Now let's dig into how they really compare once you get off the spec sheet and onto the road.

Electric scooters have grown up. We're long past the "wobbly toy from a supermarket bin" era, and both NIU and Xiaomi are largely to blame-in a good way. The NIU KQi1 Pro and Xiaomi Pro 2 sit right in that sweet commuter middle ground: not fast enough to terrify you, not cheap enough to completely fall apart in a year.

I've put real kilometres into both: slabs of city tarmac, stretches of questionable paving stones, and the usual European mix of rain you didn't plan for and hills you didn't remember being that steep. On paper, they're close cousins. On the street, their differences show up surprisingly quickly.

The KQi1 Pro is best described as a solid, sensible campus-and-metro connector. The Pro 2 is more of a "proper" commuter: still humble, but with enough legs to handle genuinely useful daily range. If you're wondering which one deserves your hallway space, read on.

Who Are These For, and Why Compare Them?

NIU KQi1 ProXIAOMI Pro 2

Both scooters target the same rider: someone who wants a practical, road-legal commuter, not a 60 km/h monster that weighs as much as a washing machine. They sit in the entry-to-mid commuter bracket-light enough to carry, limited to bike-lane speeds, with just enough battery and motor to turn the daily grind into something bearable.

The NIU KQi1 Pro is the "budget but not trash" option: compact, relatively light, cheap to buy, and aimed squarely at shorter urban hops. The Xiaomi Pro 2 costs noticeably more but offers range and power that start to feel like a genuine car/bus replacement for many in-city trips. Same class, different ambitions-so it's absolutely fair to put them head-to-head.

Design & Build Quality

Specs Comparison

In the flesh, the design philosophies diverge nicely.

The NIU KQi1 Pro looks and feels like NIU shrunk one of their mopeds. Chunky stem, tidy cable routing, and that trademark "halo" headlight give it a bit of mini-vehicle presence rather than toy vibes. The deck is reassuringly wide, the handlebars pleasantly broad, and the whole chassis has a sturdy, one-piece feel. You pick it up and nothing rattles, nothing flexes, nothing screams cost cutting-just a small, honest frame that feels like it'll survive years of careless parking.

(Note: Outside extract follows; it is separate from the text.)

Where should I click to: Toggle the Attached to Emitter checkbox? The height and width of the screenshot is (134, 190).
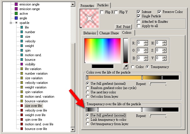139,22
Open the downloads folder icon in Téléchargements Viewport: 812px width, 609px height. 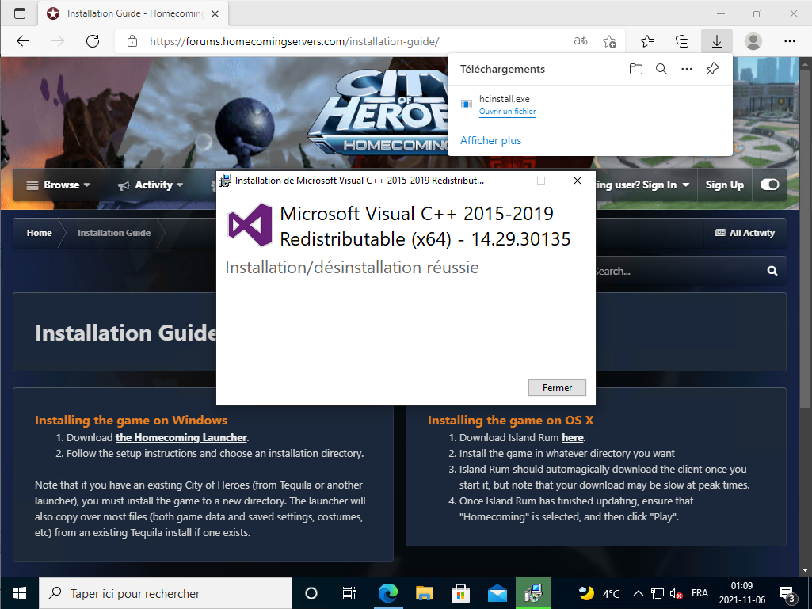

The Xiaomi Pro 2, on the other hand, is the continuation of a now-iconic silhouette. Slim stem, minimalist matte finish, discreet red accents. It looks cleaner and more mature than the NIU, but also a little more delicate in some spots. The folding hinge and rear fender, although improved over the original M365, still feel like parts you'll be thinking about after a few rough cobblestone runs. Build is good, but you are more aware of where Xiaomi saved weight.

In the hands, the NIU's cockpit feels chunkier: wide bars, thick stem, integrated display that looks like it belongs there. The Xiaomi's display is neat and crisp, but the bars are narrower and the whole front end feels more spindly. Not unsafe-just less confidence-inspiring when you hit bad tarmac.

Design-wise, Xiaomi wins on elegance and that "tech product" aesthetic. The NIU quietly wins on the "this feels like a small vehicle, not a gadget" front, and that's not nothing.

Ride Comfort & Handling

Neither of these scooters has suspension. Your shock absorbers are: air-filled tyres and your knees.

The NIU KQi1 Pro rolls on slightly larger tyres than the Xiaomi, and that shows. Over broken paving and rough bike paths, the NIU takes the edge off a bit better. The combination of wider deck and wider bars also makes it more stable when you weave through pedestrians or dodge potholes. After a few kilometres of patchy tarmac, your hands and knees are tired, but not yet typing angry forum posts.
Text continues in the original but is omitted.